SATURDAY’S CHILD – Play Misty for me
AT?EIGHT?IN?THE?morning the mist was still thick. It is what I have always liked about Belmopan, the capital of Belize.
Even though it seems to be a city built around a shabby bus terminal first, and then the parliament and ministries of government like an afterthought, Belmopan has a rustic charm that is unlike any other West Indian or even world capital.
In some ways you think of it as being in the middle of nowhere and because of its height above sea level, the top of nothing. But the city grows on you, especially after a visit to the bustling, cosmopolitan though rural, polyglot market, where for one Belize dollar (US50 cents) you can get eight bananas or ten oranges.
They sell everything in the market. The Mennonites fill one corner with finished furniture, and take orders for everything from chairs to houses (which they deliver by truck); next to them is someone from Dangriga with a trailer load of different tools and parts, drills and screwdrivers trying to loosen your pockets; the Taiwanese with the huge guavas they grow out on their highway compounds – some sell birds, dogs and small turtles, others sell orchids and cheap jewellery although sometimes you can get jade artefacts at a good price; the Mayans with everything else from fresh produce to pepper sauce, slate carvings and big “horse” plantains, meat and potatoes, tortillas and butter, rice and peas with stewed chicken, first edition books and many stalls selling used clothing which people snatch up, underwear and all. Luck of the drawers, I suppose.
Four years after I left Belize, I returned last week to spend a few days in Belmopan. It was as if time had stood still, especially cocooned in the morning mist that covers the city in late November to early February.
My first home in Belmopan was set in the midst of an orange plantation off the aptly named Humming Bird Highway. Early in the morning the mist swirled around and covered the view in all directions, from the distant hills to a wooden shed only 20 yards away.
It was a benign isolation, a feeling that the world was mine and that time was a foreign magazine with no place or relevance to us.
I had some interesting experiences in Belize. First there was the spider from Placencia. I wrote at the time, “My towel was on the back of a chair, drying out since my early morning shower. I picked it up and went through the normal gymnastic procedure. As the towel brushed my left buttock, I felt a bump insteadn of the soft cotton to which my very sensitive skin is accustomed.
“I glanced down to see what had occasioned this departure from the norm. It was not a bird, a plane or Super-Grover, although it was almost as furry. It was merely a large tarantula spider that claimed my towel as his or hers and was about to claim the rare privilege of feasting on my rear.”
I considered myself lucky since had I been one of those persons who put the towel between their legs and proceed to rub vigorously up and down, I would have been history (or so I thought at the time).
Then along came another spider, this time in my daughter’s shoe.
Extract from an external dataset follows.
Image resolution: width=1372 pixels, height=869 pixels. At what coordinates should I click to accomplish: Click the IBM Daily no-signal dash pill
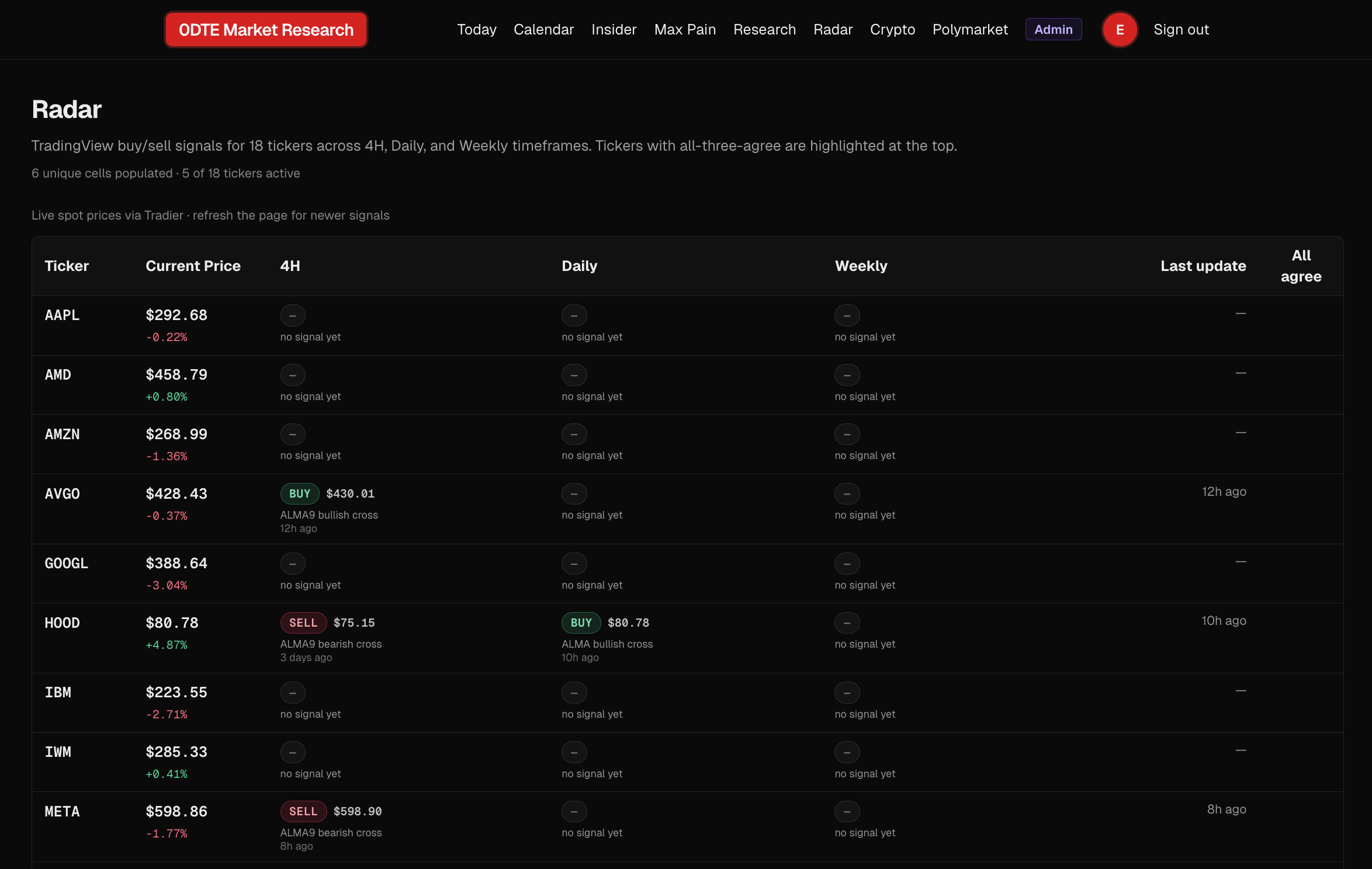(x=574, y=693)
After putting on her school shoes, and heading to school in the car, Jasmine got bitten by a tarantula spider that had hidden in her shoe. In the actual situation, it was panic stations since the spider in question was what we call a tarantula, black, hairy, bulbous, and Jasmine was shouting, screaming, trembling and in agony in the back seat.
Fortunately, it was not radioactive otherwise we might have ended up with a spider woman on our hands.
We eventually found the creature dead in the car and we postulated that spiders have a sense of smell.
Those emotions recollected in tranquillity after a four-year absence have lost their sting, so to speak, and reside in the general feel-good mood
that inevitably accompanies our thoughts of Belize. There was the time that one of my colleagues ordered Fried Jacks and Johnny Cakes for breakfast thinking that the fried jacks were fish. We wondered about the quizzical look that the waitress gave him, but it is only when the food arrived that we realised that fried jacks and Johnny Cakes were essentially both fried dough with slight differences in the shape and the ingredients.
There was the day when, to our surprise, we discovered a Sri Lankan restaurant in the town of San Ignacio almost on the Guatemalan border. Then there were the friends we made and the tears our children shed when we had to leave. One of them had tried out his Spanish on the chubby sister of someone he was visiting. One decidely chilly December night, he greeted her with, “Mucho coolo” which she interpreted as “Mucho culo” meaning that she had a big behind. She stomped into the house leaving him outside shivering.
?• Tony Deyal was last seen asking, why do black widow spiders kill their mates before mating? To stop the snoring before it starts.